Cheap Android devices are expensive to carriers


"Sign up to MetroPCS now and get your very own free Droid Dreamphone!" It turns out that all of those cheap (and sometimes free) Android phones saturating the market may not really be so cheap, after all. In fact, they may be costing telecos billions, according to a study by WDS.

You've seen them: cheap phones from no-name Asian manufacturers plastering TV commercials and advertisements, mainly targeting new owners and users who don't care about the latest and greatest experience. The same thing is beginning to happen in the tablet market, too.

The problem arises from the parts used in the hardware. The phones are sold at cutthroat margins, and the materials that are used aren't exactly of the finest quality. This means that hardware failures are a lot more common in cheaper Android handsets than say, Apple's iPhone or Samsung's Nexus S. Google's software updates may even be too much for some of these devices to handle. WDS Marketing vice-president Tim Deluca-Smith said that it costs a mobile operator on average $130 in service, transport, and replacement fees for each device that is returned. This could add up to as much as $2 billion in losses for the telecos faced with servicing the devices.


Pricing is one of Android's main draws for many people. Since Google gives the OS away, manufacturers have fewer costs (aside from those 'small' licensing fees to Microsoft) on Android phones than Windows Phones, for instance.
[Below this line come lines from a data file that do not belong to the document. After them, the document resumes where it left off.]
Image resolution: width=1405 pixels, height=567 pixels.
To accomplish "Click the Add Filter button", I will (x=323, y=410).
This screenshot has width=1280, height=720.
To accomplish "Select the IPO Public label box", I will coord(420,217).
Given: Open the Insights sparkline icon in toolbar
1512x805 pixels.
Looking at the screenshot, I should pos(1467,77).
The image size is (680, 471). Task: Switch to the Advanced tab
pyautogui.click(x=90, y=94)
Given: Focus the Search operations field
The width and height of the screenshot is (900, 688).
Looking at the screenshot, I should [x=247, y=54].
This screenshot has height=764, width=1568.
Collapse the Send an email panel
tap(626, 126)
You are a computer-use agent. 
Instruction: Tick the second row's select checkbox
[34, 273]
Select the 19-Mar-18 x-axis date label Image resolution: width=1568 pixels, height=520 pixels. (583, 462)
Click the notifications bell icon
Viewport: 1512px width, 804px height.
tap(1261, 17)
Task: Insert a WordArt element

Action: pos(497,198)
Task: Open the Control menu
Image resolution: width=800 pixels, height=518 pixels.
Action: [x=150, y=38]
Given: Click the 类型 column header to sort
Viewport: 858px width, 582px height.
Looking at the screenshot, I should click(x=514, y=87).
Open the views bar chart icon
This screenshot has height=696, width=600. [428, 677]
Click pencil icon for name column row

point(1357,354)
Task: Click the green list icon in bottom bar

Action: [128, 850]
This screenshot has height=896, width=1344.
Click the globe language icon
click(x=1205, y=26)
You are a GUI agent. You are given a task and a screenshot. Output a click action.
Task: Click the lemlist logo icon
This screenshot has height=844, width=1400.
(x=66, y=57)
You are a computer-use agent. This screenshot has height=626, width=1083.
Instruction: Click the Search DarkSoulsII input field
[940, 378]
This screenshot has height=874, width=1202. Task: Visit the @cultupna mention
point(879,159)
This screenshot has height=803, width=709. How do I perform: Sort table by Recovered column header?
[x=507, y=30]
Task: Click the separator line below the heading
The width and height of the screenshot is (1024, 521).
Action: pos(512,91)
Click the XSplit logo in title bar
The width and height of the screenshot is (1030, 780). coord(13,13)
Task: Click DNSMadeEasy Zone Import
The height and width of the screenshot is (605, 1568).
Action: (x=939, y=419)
This translates to more sales towards budget savvy customers, and Deluca-Smith said that although the devices are selling, that's because of the inconsistency in handsets. “Android is a bit of the Wild West.” Unlike Microsoft, which enforces strict rules on manufacturers, or Apple, which manufactures its own iPhone, Google has no polices on design or quality. This leads to serious fragmentation. Still, it's not too late to fix the problem. “It's clear from the evidence in this study that if they are to maximize their investment, they must better manage how they bring Android products into their network, retail them and support them,” Deluca-Smith said.